Sunday, August 28, 2016

Using whatever resources are available


Pending the Republican Congress getting off it aggregate ass and providing funding to combat Zika, the FDA has called for testing of all blood donations for the presence of the virus.
The Food and Drug Administration on Friday took steps to safeguard the nation’s blood supply from the Zika virus, calling for all blood banks to screen donations for the infection even in states where the virus is not circulating.

The recommendations are an acknowledgment that sexual transmission may facilitate the spread of Zika even in areas where mosquitoes carrying the virus are not present. Officials also want to prepare for the possibility that clusters of local infection will continue to pop up in parts of the United States for years to come.

“There could be multiple outbreaks of Zika happening outside the known current ones in South Florida, but because we are not actively looking they could be happening silently,” said Dr. Peter J. Hotez, the dean of the National School of Tropical Medicine at Baylor College of Medicine, who applauded the F.D.A.’s move.

Without federal funds, it is generally not possible for local health departments to conduct active surveillance for Zika virus in the blood or urine of patients with fever or rash, he added.

“In some ways the inaction from Congress has forced the F.D.A. to adopt this position,” Dr. Hotez added. “They have no other choice.”

The agency urged blood centers to use one of two experimental tests intended to detect active infections, called nucleic acid tests, before releasing donated blood for use in transfusions.

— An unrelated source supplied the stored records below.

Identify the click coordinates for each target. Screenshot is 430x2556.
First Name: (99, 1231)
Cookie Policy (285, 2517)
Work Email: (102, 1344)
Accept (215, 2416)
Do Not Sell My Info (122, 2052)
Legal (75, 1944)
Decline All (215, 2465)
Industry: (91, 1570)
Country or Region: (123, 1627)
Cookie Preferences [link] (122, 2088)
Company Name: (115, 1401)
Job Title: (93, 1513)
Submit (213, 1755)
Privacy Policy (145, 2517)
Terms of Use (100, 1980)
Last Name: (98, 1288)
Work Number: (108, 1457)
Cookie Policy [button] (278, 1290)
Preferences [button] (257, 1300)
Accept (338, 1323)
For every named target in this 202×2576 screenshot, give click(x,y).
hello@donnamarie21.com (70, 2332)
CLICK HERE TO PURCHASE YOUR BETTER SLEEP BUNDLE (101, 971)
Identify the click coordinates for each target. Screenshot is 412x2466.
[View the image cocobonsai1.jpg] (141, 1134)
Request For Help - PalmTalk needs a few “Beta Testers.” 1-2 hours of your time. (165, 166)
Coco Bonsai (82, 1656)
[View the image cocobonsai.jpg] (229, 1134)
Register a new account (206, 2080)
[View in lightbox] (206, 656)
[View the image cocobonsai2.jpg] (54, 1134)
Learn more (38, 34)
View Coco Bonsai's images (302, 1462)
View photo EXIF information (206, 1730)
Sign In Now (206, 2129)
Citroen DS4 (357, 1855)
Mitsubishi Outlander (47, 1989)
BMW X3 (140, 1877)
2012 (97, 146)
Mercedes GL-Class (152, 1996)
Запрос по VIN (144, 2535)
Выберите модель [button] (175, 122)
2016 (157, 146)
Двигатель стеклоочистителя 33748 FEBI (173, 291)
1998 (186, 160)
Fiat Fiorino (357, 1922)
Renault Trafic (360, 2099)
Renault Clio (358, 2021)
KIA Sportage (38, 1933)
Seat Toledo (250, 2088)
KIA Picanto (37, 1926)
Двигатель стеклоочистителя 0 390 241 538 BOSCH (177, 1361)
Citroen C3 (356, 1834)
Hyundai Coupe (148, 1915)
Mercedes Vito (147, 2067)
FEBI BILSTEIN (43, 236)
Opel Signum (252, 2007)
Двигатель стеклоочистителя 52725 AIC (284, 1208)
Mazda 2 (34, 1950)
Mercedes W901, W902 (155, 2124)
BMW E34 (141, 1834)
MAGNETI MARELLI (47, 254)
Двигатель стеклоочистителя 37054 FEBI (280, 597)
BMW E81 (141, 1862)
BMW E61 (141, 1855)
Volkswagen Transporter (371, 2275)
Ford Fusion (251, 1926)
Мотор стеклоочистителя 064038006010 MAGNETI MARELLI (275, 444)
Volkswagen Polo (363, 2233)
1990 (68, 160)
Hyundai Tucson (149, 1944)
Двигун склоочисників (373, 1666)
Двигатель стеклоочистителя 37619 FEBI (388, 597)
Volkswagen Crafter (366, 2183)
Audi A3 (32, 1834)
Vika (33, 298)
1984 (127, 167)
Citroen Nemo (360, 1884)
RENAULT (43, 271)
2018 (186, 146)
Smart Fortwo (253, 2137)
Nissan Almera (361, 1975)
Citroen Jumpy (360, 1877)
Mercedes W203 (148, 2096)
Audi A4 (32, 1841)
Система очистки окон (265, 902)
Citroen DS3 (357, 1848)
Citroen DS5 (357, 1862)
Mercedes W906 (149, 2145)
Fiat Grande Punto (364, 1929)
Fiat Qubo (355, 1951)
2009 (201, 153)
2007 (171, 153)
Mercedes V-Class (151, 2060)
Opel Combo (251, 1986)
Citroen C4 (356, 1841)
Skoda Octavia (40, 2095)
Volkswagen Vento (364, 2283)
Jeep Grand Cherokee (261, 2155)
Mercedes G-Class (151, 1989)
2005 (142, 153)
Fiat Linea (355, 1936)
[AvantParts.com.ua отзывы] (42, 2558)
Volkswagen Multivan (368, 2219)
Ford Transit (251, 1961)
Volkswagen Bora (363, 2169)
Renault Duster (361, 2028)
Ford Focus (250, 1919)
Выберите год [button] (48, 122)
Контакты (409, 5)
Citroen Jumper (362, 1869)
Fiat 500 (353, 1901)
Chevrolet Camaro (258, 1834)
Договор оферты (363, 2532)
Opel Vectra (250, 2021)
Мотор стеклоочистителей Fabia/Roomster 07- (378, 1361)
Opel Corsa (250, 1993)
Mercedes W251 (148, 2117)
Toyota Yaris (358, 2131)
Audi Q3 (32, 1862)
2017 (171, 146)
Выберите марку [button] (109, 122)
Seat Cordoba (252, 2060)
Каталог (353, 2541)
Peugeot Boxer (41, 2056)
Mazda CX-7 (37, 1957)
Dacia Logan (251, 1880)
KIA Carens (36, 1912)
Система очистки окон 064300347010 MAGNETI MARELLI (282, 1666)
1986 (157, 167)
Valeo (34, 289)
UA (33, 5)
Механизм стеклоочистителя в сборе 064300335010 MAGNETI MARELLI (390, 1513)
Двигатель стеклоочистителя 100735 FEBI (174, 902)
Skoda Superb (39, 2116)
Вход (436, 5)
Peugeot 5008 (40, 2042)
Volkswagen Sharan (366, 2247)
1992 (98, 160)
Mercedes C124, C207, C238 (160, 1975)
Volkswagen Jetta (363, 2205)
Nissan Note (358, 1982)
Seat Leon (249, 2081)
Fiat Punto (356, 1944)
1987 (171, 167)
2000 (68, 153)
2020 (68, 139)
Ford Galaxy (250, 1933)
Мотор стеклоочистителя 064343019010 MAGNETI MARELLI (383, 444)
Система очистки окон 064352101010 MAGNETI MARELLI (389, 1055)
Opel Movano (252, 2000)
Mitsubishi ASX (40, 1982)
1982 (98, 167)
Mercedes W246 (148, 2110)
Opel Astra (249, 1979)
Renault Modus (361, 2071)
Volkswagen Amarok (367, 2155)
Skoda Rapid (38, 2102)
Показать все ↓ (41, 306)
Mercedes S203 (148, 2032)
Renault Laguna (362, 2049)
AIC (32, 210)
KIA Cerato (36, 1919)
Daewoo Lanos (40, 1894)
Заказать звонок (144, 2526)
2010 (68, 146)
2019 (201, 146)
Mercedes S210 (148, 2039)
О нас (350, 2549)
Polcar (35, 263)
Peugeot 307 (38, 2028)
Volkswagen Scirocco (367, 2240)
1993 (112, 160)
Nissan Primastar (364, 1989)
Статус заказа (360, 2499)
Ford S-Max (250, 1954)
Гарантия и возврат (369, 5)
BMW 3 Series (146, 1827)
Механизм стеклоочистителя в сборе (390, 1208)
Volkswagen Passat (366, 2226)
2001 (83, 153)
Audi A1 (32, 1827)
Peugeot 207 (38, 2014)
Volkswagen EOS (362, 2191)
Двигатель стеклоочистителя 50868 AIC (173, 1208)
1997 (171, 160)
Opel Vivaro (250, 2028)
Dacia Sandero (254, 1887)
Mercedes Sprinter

As an alternative, banks may decontaminate plasma and platelets with so-called pathogen reduction technology.

But the recommendations are likely to pose a significant challenge for some blood banks and for the third-party labs that perform much of the blood screening nationwide, some experts said.

Eleven states must put the new safeguards into place within four weeks. They include Alabama, Arizona, California, Georgia, Louisiana, New York and Texas, which have many residents who travel to Zika-affected countries or are near an area that already has locally acquired mosquito-borne cases.

Other states have 12 weeks to carry out the recommendations.
Trying to stop the virus without a vaccine will be difficult because it spreads so easily with multiple separate vectors. The mosquitos range may be limited but try getting people to stop having sex.